Strengths and limitations
To our knowledge, this is the first systematic review to assess the therapeutic validity of physiotherapeutic exercise interventions following THA. In addition, we only included articles that focused on patients who underwent THA because of OA, and excluded articles that included patients with other conditions leading to THA (e.g. hip fracture, femoral head necrosis).
Several factors should be taken into account when interpreting the results of this systematic review. Although we searched five databases and included articles in three different languages, we might have missed articles relevant to our search. Furthermore, we did not contact the authors of the included articles for additional information when items from the therapeutic validity or risk of bias assessment tools were not reported in the article.
Implications for future research
When designing and describing studies in which a physiotherapeutic exercise intervention is applied, both therapeutic validity and risk of bias should be taken into account.
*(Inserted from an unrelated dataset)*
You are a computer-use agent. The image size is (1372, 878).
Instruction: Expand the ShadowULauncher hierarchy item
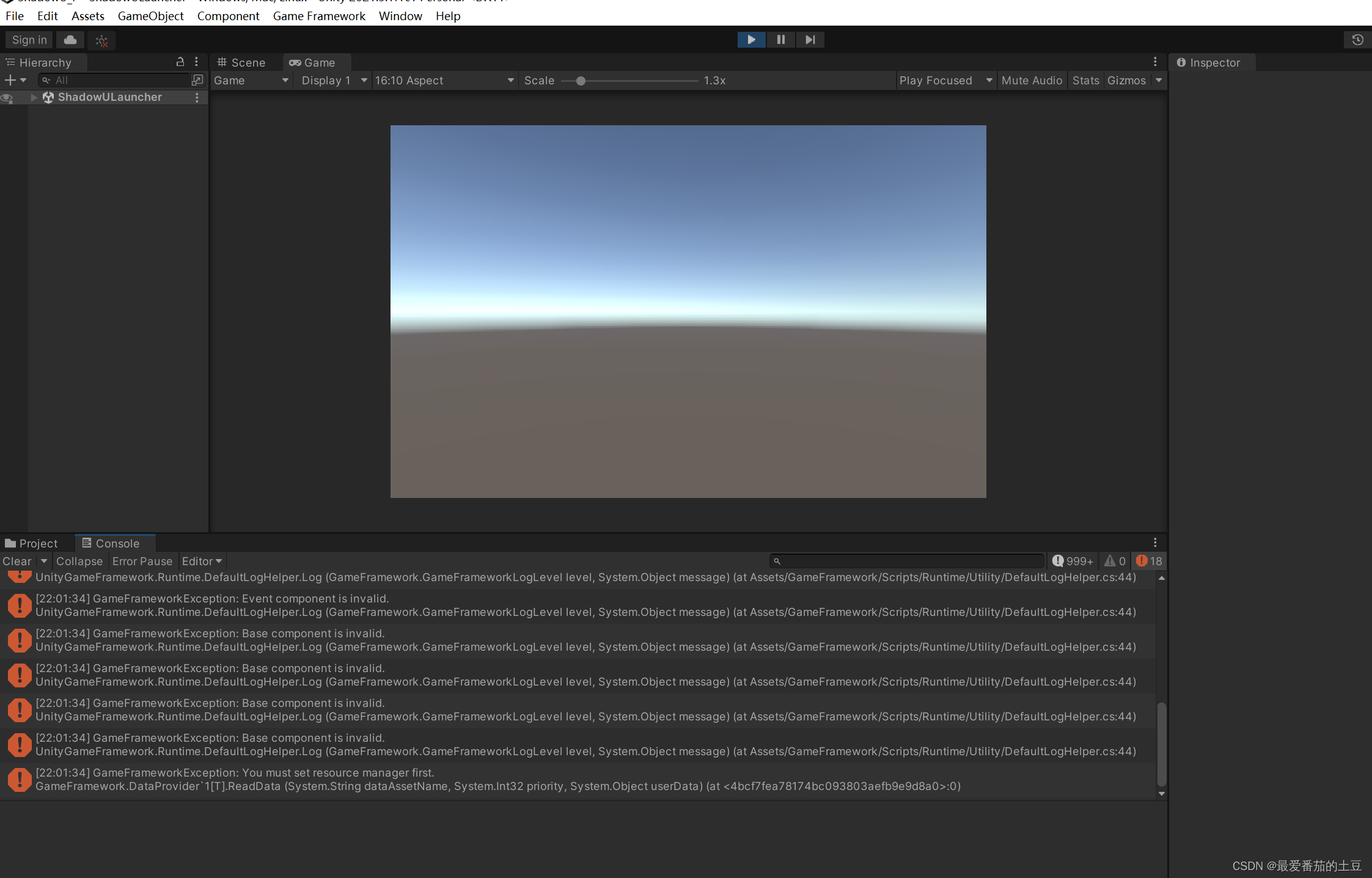pyautogui.click(x=35, y=97)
The CONTENT scale should be used to describe the various aspects of therapeutic validity to increase the transparency of interventions applied in clinical trials. This review demonstrates that the potential effectiveness of physiotherapeutic exercise following THA is still questionable, due to potentially inadequate patient selection, the wide variation in characteristics of physiotherapeutic exercise interventions, control interventions and outcome measures. To gain complete insight into the effectiveness of physiotherapeutic exercise interventions, future studies should include a spectrum of outcome measures for example as proposed by OARSI [51] and appropriate patient selection criteria. A clear description of the control intervention should also be provided in terms of exercise type, setting, supervision, frequency and intensity. Lastly, future studies should also include a long-term follow-up to assess whether any significant improvements after physiotherapeutic exercise interventions are lasting.
Conclusion
Due to insufficient therapeutic validity of physiotherapeutic exercise interventions and potentially high risk of bias of the included studies, the effectiveness of physiotherapeutic exercise following THA for OA is unclear. Since the levels of therapeutic validity did not correspond to the risk of bias scores, both aspects should be taken into account when developing and reporting on protocols of clinical trials. In order to assess the effectiveness of physiotherapeutic exercise following THA, uniformity of characteristics of physiotherapeutic exercise interventions, control interventions, length of follow-up and outcome measures is necessary.
Supporting information
Data Availability
All relevant data are within the paper and its Supporting Information files.
Funding Statement
The authors received no specific funding for this work.